Skip to 2:37 to avoid the rambling.



Source
The base model will be $170, the exact same as this -> (link to pics)

Box options:
Standard black finish: +$0
Brushed finish w/ clear powder coat and black paint inlayed logo: +$25 (Removed this option because no one seemed to want it and it is a giant pain to actually make these, if you really want one pm me and we can try to work something out)
Optional laser etching: Price to be determined by what is requested
Button options
Black Otto P9: +$0
Brushed stainless button+$0
Chrome button: +$0
Magnet options
Standard silver magnets:+$0
Black magnets (same magnets but black epoxy coated by the manufacturer): +$0
Gunmetal magnets:+$0
Screen Options - I order my screens from China, they are the same exact ones as you would buy here but much cheaper, the only down side is that shipping takes around 4 weeks.
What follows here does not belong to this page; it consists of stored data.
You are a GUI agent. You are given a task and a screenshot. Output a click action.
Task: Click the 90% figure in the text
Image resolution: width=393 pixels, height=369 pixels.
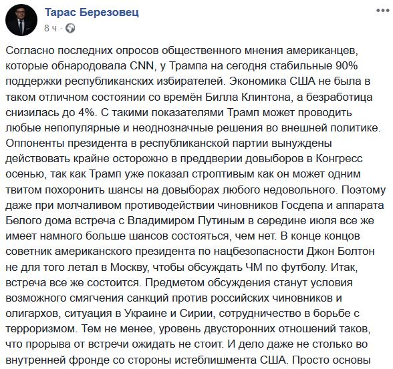tap(347, 66)
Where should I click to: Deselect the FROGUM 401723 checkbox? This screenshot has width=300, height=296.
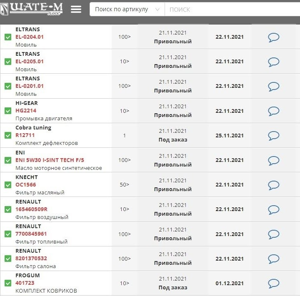pos(8,283)
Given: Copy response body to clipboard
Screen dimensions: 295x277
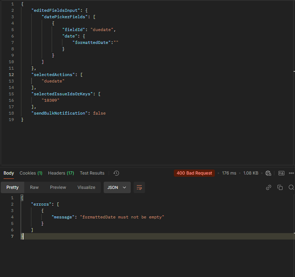Looking at the screenshot, I should (x=280, y=187).
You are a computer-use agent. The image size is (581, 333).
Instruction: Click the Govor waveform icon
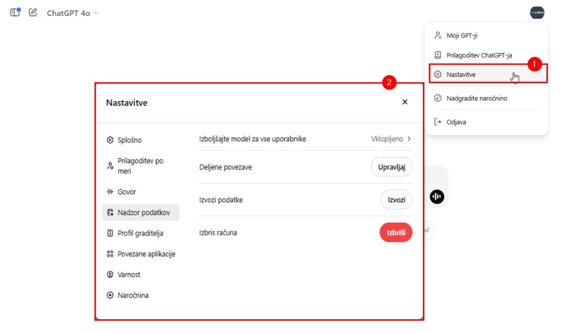pyautogui.click(x=110, y=192)
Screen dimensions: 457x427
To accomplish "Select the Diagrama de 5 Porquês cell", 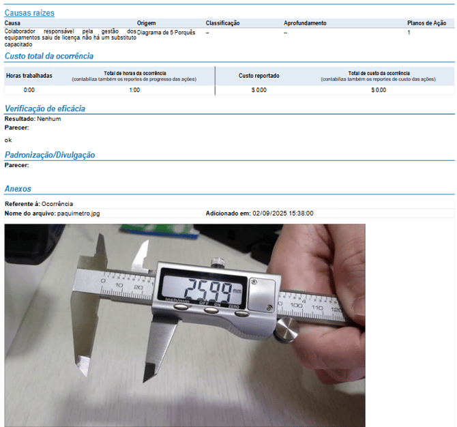I will pos(166,32).
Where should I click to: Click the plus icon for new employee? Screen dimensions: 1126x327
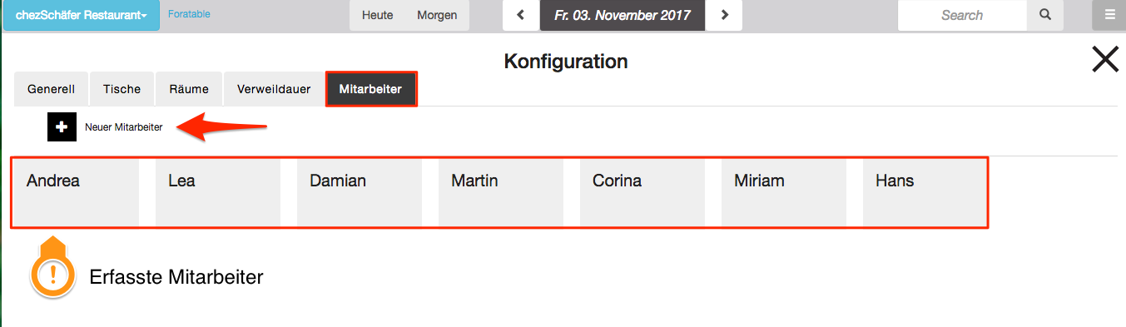point(62,126)
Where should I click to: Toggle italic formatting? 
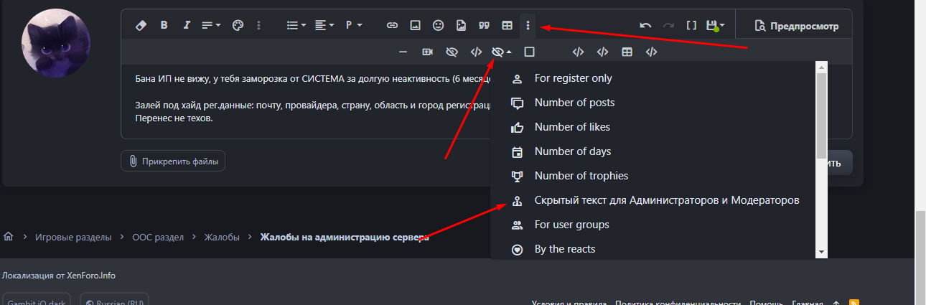tap(187, 25)
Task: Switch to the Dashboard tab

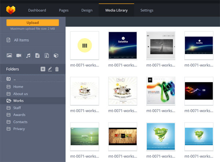Action: 37,10
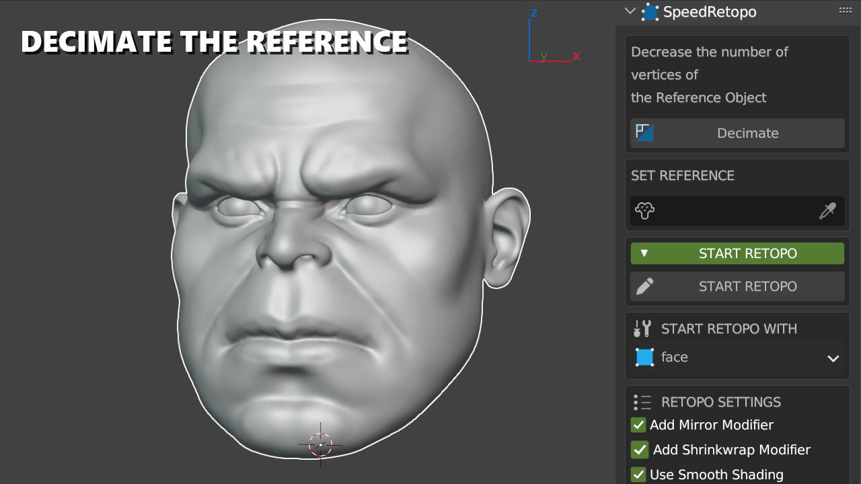Click the blue face icon in dropdown
The height and width of the screenshot is (484, 861).
point(645,357)
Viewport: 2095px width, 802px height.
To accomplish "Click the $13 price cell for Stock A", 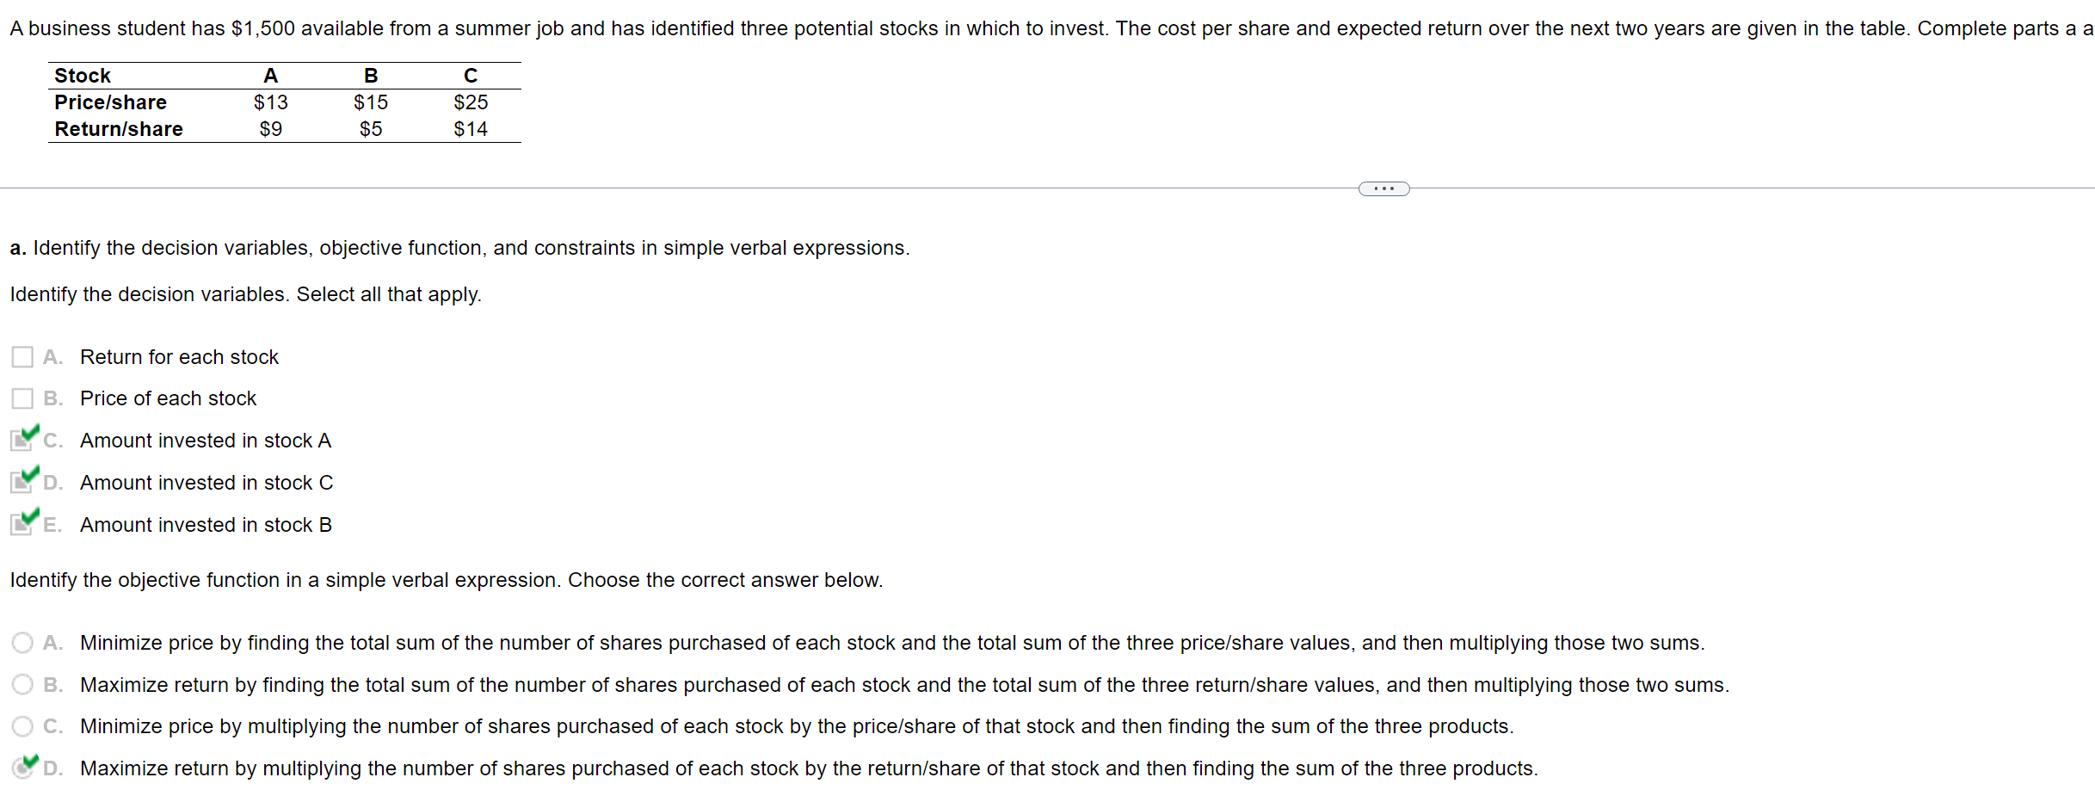I will click(271, 102).
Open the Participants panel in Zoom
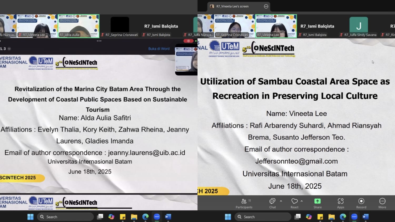 coord(244,203)
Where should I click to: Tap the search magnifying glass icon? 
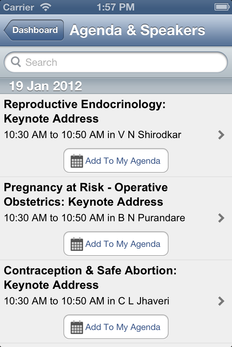click(x=16, y=62)
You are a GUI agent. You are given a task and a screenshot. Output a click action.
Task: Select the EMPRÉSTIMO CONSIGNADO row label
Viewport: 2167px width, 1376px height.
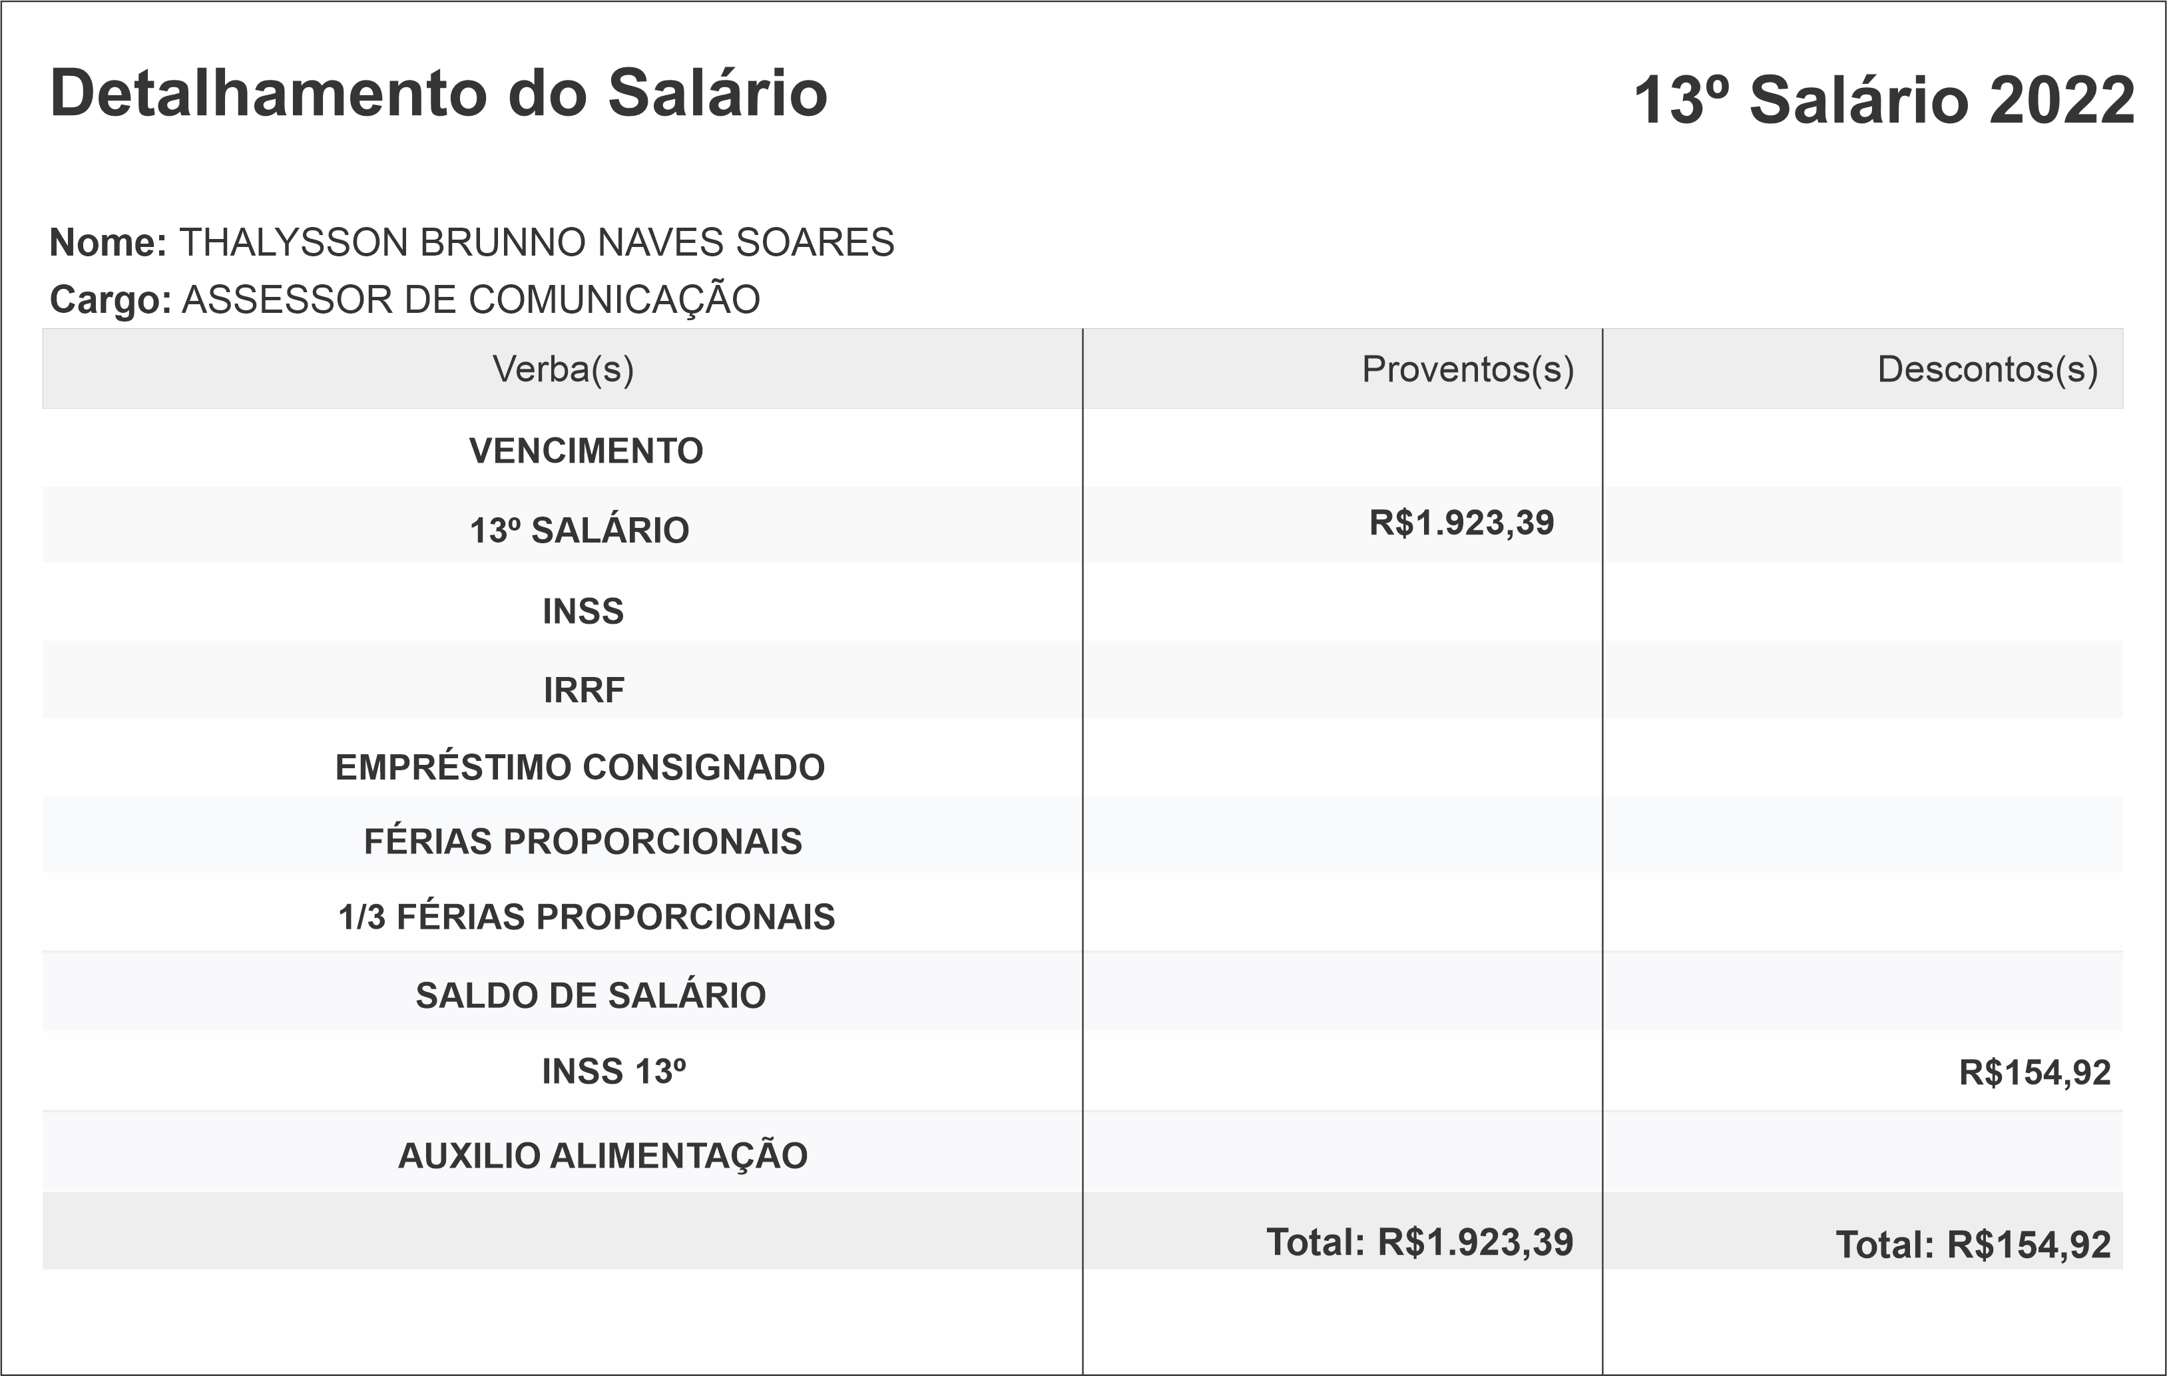[580, 768]
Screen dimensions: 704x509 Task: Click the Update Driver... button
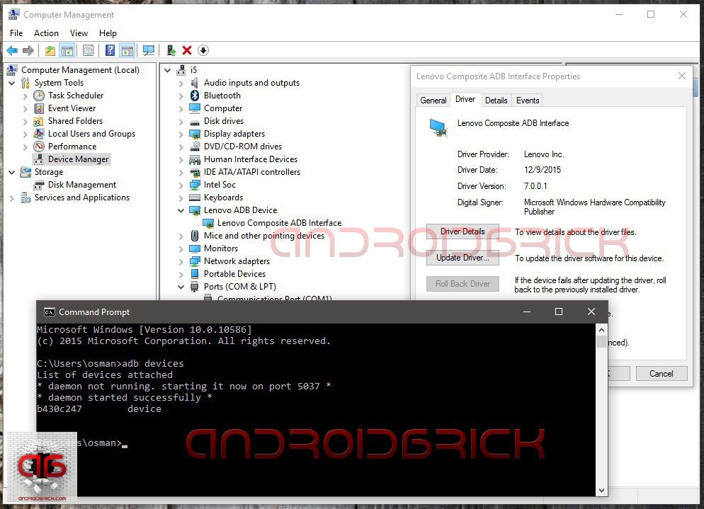462,258
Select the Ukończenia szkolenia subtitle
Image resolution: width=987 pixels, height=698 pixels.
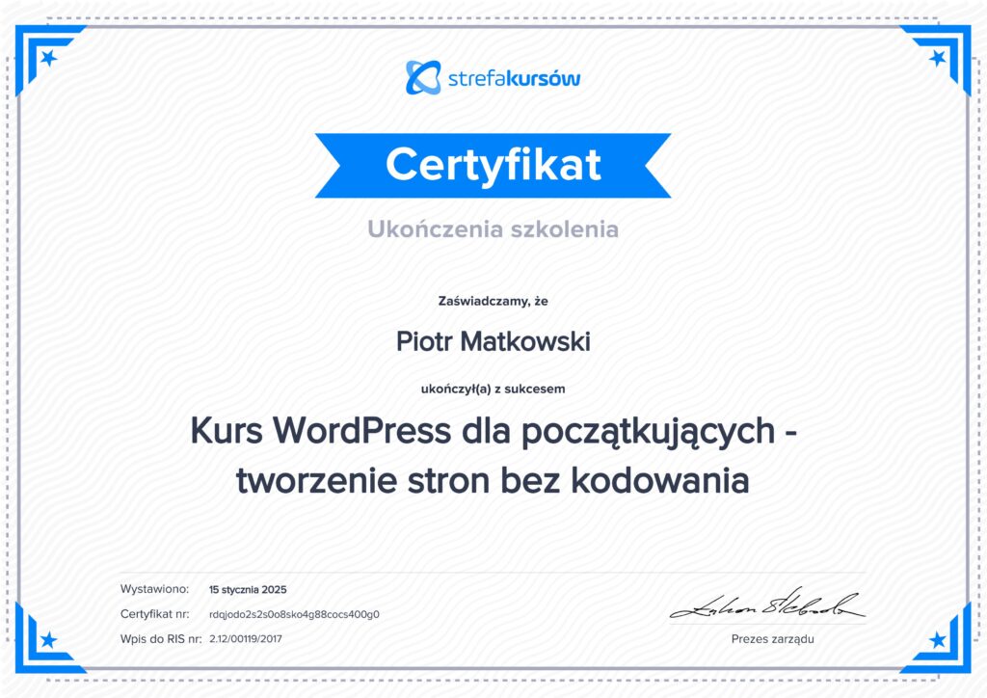(493, 229)
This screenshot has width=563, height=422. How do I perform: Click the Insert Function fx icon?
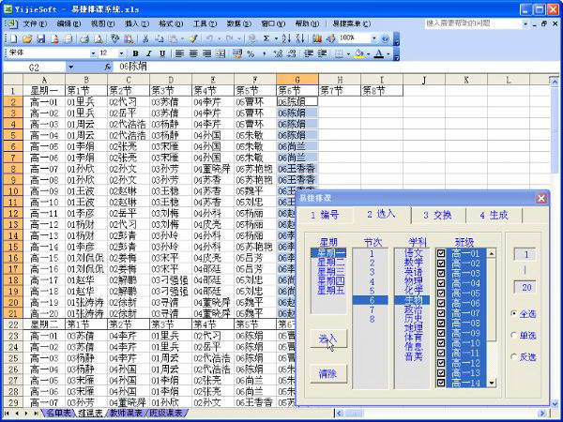point(108,68)
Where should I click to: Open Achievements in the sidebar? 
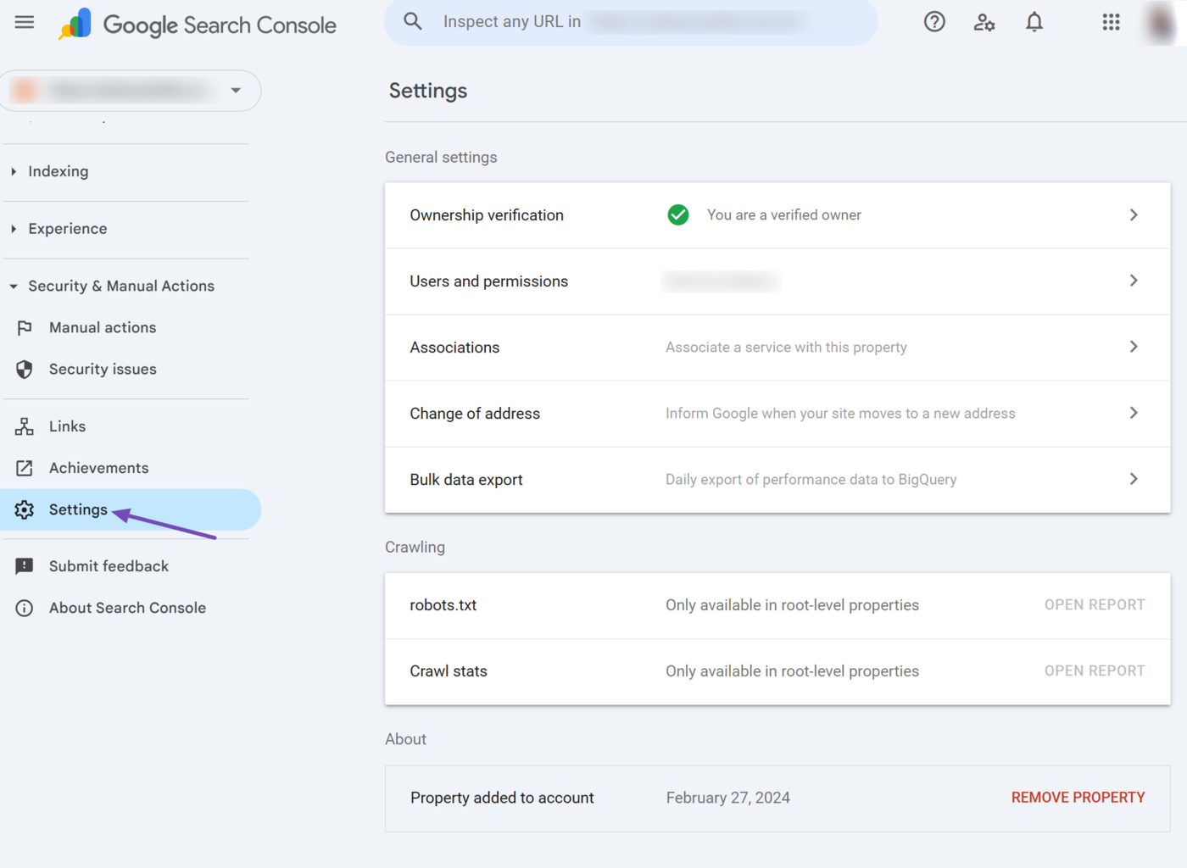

If you want a custom screen color and dont want to wait I can get it off amazon, but it will usually be an extra $5.
Chip options

This is pretty pointless but if you want me to build it with a 60w raptor chip I can do that (I've never actually built one but its the same as the OKR). Just thought I'd add that as an option if someone wants it.

Battery sled mod
I can mod the battery sled to be compatible with flat tops so the wrappers dont get caught and mess up your battery/mod. The only downside to this is that while it will still work with button top batteries, it will be a MUCH tighter fit.


----------